* **RECORDS SUPPLIED**

╔══

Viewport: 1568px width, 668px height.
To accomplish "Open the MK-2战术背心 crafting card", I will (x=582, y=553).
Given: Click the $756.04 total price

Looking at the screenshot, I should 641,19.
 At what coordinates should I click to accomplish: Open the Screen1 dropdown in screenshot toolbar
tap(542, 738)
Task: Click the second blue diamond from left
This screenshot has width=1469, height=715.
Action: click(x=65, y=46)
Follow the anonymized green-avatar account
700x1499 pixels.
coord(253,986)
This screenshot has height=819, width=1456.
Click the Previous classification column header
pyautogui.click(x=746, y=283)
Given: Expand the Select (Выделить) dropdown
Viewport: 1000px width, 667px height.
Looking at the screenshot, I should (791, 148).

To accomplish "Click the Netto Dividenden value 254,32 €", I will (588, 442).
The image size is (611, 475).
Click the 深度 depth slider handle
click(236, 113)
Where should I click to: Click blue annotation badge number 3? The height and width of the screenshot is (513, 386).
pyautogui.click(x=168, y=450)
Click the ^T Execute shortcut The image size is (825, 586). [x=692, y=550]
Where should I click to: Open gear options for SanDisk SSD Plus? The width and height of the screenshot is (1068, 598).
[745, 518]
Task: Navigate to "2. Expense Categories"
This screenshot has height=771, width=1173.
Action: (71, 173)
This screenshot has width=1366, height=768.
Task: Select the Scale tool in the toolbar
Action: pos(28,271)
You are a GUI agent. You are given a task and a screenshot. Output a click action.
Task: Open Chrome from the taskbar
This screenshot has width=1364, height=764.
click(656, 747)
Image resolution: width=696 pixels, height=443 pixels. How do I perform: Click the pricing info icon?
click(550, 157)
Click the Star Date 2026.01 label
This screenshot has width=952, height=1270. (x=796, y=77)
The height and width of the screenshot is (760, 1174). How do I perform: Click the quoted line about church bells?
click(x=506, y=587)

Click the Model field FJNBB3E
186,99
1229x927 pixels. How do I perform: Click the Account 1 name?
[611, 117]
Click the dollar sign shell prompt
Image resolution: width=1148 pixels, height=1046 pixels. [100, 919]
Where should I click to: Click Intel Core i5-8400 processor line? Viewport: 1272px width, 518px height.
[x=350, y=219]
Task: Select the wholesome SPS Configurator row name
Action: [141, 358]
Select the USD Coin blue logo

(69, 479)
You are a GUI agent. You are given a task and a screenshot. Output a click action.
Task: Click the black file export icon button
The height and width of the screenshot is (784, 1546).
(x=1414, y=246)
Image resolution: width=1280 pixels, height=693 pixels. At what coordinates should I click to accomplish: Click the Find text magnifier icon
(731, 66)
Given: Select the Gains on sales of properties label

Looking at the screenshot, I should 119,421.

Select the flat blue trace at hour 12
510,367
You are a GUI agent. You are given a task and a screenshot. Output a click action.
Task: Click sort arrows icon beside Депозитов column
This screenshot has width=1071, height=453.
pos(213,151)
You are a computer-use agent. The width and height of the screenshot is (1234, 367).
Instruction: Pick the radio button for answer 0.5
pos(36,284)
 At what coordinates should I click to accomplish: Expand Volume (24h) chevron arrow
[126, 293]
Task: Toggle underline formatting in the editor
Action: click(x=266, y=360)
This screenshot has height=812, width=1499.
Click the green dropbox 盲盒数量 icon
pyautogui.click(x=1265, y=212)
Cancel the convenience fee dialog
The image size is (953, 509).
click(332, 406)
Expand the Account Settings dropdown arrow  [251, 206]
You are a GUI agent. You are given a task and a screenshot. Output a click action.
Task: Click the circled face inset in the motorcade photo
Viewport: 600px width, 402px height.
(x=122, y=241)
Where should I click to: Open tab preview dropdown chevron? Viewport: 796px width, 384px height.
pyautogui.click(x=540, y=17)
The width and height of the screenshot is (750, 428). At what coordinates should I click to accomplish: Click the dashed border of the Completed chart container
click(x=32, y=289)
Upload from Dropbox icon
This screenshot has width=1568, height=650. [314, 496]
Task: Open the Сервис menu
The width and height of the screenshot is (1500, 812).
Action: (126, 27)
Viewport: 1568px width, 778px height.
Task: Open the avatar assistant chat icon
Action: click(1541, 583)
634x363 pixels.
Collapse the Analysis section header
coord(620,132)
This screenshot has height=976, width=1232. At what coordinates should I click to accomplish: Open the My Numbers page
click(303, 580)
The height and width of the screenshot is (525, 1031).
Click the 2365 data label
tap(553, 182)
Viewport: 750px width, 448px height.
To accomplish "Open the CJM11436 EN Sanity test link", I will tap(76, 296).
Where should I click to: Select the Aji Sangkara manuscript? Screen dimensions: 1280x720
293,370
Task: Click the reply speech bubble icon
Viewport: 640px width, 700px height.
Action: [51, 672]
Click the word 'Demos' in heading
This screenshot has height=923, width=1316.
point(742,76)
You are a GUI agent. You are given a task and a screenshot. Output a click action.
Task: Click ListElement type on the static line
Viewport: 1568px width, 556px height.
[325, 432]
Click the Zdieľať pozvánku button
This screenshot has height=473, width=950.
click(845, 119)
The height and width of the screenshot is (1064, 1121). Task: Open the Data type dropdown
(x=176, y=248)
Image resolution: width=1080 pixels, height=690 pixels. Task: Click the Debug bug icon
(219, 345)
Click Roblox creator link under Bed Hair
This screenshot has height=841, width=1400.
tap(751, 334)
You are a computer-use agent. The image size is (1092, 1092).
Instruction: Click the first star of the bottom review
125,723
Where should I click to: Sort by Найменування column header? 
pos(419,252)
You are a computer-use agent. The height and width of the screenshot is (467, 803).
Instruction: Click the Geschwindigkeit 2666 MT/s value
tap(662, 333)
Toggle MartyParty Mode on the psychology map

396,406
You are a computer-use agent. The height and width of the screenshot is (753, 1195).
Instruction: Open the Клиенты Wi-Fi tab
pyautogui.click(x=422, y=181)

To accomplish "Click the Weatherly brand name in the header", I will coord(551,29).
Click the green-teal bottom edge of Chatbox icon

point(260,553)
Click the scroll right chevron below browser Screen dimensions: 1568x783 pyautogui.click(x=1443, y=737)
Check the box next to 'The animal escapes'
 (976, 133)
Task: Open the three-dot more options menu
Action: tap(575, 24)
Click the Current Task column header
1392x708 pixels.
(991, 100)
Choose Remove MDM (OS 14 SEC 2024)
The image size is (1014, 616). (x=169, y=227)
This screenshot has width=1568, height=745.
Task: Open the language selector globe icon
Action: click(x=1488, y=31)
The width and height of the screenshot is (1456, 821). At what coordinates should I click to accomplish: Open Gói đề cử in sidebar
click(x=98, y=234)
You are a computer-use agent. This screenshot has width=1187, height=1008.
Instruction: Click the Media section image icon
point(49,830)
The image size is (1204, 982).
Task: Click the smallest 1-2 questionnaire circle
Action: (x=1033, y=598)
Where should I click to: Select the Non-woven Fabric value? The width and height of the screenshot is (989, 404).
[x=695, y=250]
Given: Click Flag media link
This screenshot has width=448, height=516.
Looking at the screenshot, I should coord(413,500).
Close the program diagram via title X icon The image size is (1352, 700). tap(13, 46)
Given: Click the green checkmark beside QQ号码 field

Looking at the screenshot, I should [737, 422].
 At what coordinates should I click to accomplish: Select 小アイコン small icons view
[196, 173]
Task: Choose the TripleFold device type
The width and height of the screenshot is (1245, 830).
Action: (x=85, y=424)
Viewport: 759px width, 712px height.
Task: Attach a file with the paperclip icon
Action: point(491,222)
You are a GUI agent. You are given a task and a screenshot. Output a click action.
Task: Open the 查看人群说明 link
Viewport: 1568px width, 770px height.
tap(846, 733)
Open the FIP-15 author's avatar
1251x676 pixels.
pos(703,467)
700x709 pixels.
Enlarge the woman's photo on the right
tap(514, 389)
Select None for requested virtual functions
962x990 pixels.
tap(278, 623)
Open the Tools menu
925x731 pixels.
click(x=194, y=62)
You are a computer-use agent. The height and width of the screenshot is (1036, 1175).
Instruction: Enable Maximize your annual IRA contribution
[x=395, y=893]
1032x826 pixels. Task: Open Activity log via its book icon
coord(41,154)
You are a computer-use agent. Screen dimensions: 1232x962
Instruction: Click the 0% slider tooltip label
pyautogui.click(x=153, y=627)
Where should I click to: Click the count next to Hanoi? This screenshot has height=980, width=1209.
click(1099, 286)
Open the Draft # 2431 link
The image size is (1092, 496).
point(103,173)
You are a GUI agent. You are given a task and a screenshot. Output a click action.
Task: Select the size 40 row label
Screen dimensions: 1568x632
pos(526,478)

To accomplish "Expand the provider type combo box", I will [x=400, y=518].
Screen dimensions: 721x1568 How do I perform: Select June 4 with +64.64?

╚══

In the listing above, find every line with the word "computer" and copy it out.

* **ANSWER TO THIS PROBLEM**
You are a computer-use agent. The width and height of the screenshot is (1234, 367).
You are a computer-use agent. The image size is (1092, 1092).
You are a computer-use agent. The height and width of the screenshot is (467, 803).
You are a computer-use agent. The height and width of the screenshot is (753, 1195).
You are a computer-use agent. This screenshot has width=1187, height=1008.
You are a computer-use agent. The height and width of the screenshot is (1036, 1175).
You are a computer-use agent. Screen dimensions: 1232x962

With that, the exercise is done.